Eindrucksvoll hat Heidrun Benneckenstein in dem Buch „Ein deutsches Mädchen“ über ihre von nationalsozialistischem Denken und Fanatismus geprägte Kindheit und den Lagern der HDJ berichtet. Wie andere betroffene Kinder wuchs sie mit Feindbildern als wichtiger Bestandteil elterlicher Pädagogik heran. „Kleine Kameraden“ erhalten ungefiltert die volle Dröhnung an NS-Gedanken- und Liedgut und fühlen sich als Teil einer deutschen „Schicksalsgemeinschaft“. Wehrhaftigkeit und Maskulismus wie er auch bei den „Identitären“ propagiert wird, stößt insbesondere beim völkischen Nachwuchs auf Zuspruch. Frühsport und „Trainingslager“ wie sie die IB immer wieder durchführt, sind sie längst gewohnt. Fernab von der Aufmerksamkeit durch Polizei, Verfassungsschutz oder Öffentlichkeit werden Kinder aus den Reihen deutschtümelnder Sippen zu verschworenen Mitglieder einer elitären „Volksgemeinschaft“ geformt. Unbehelligt können sich Organisationen wie der „Sturmvogel – Deutscher Jugendbund“ des Nachwuchses annehmen, obwohl längst bekannt ist, dass Holocaust-Leugner und NPD-Aktivisten in deren Reihen zu finden sind. Bekannte Namen der Neuen Rechten, wie der Gründer des Jugendmagazins „Blaue Narzisse“ Felix Menzel gehörten zum „Freibund – Bund heimattreuer Jugend“ (heute: „Der Freibund“).

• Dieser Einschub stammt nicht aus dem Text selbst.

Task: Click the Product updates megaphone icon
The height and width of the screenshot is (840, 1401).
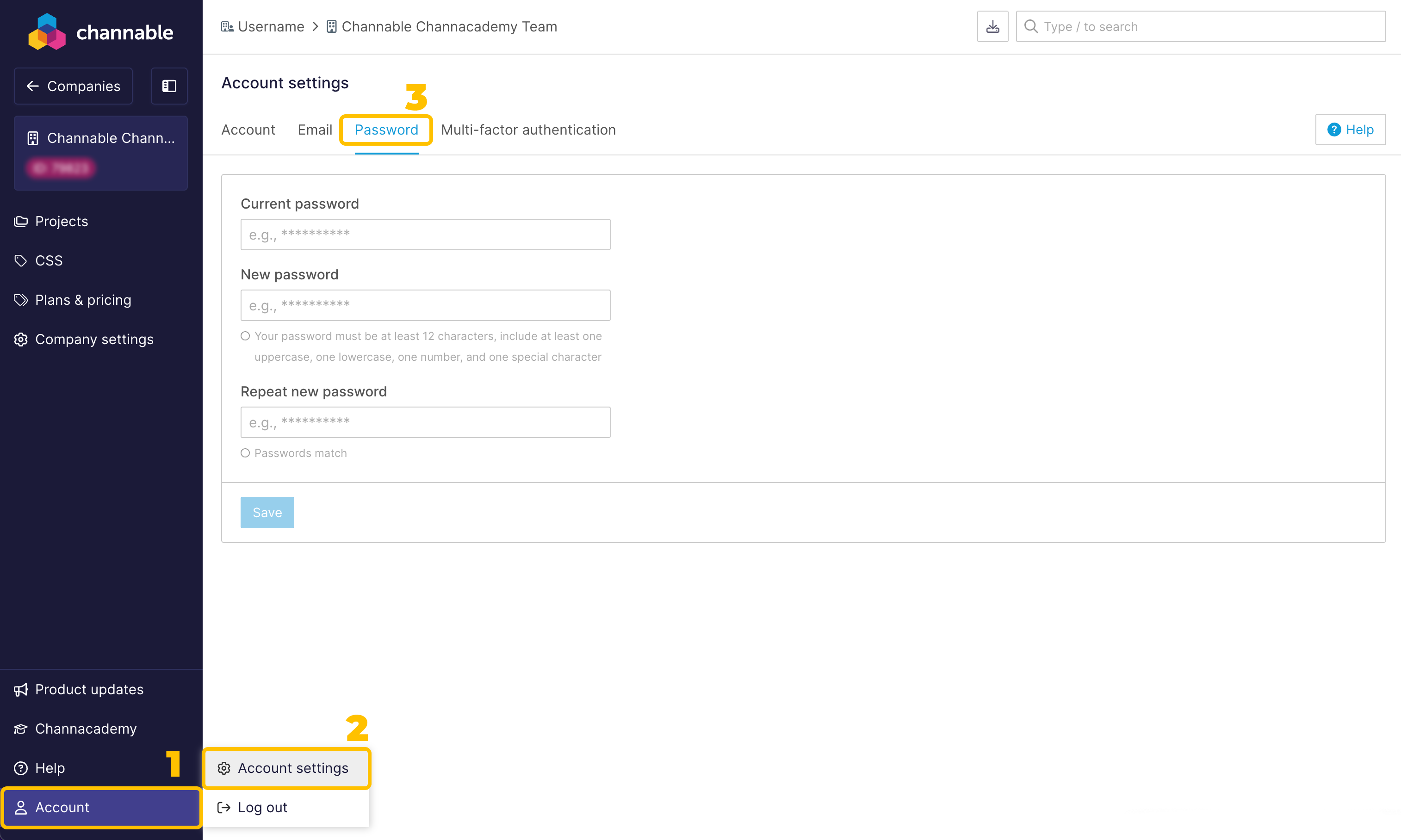Action: click(20, 689)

Organisierter Kinder-Drill weiter im Verborgenen

Durch den Erfolg der AfD verspürt auch diese Szene Aufwind. Immer mehr Völkische, zu deren Hauptaufgaben vorher die Stärkung der Gemeinschaft nach innen sowie die kommunale Verwurzelung zählte, unterstützen die AfD oder die „Identitäre Bewegung“ öffentlich. Der organisierte Kinder-Drill aber soll unantastbar bleiben und weiterhin im Verborgenen laufen. Die Präsidentin des niedersächsischen Verfassungsschutzes, Maren Brandenburger, räumte in der TV-Dokumentation „Völkische Siedler – Schattenwelten auf dem Land“ ein, dass sich HDJ und „Sturmvogel“-Veranstaltungen ähneln würden und ihre Behörde das daher „sehr ernst“ nähme. Doch passiert ist bisher nichts. Warnungen und Aufklärung von Seiten der Behörden sucht man vergebens.

Bildunterschrift: Neue politische Heimat für den völkischen Nachwuchs? Hier Aktivisten der IB bei einer Demo in Berlin im Sommer 2016.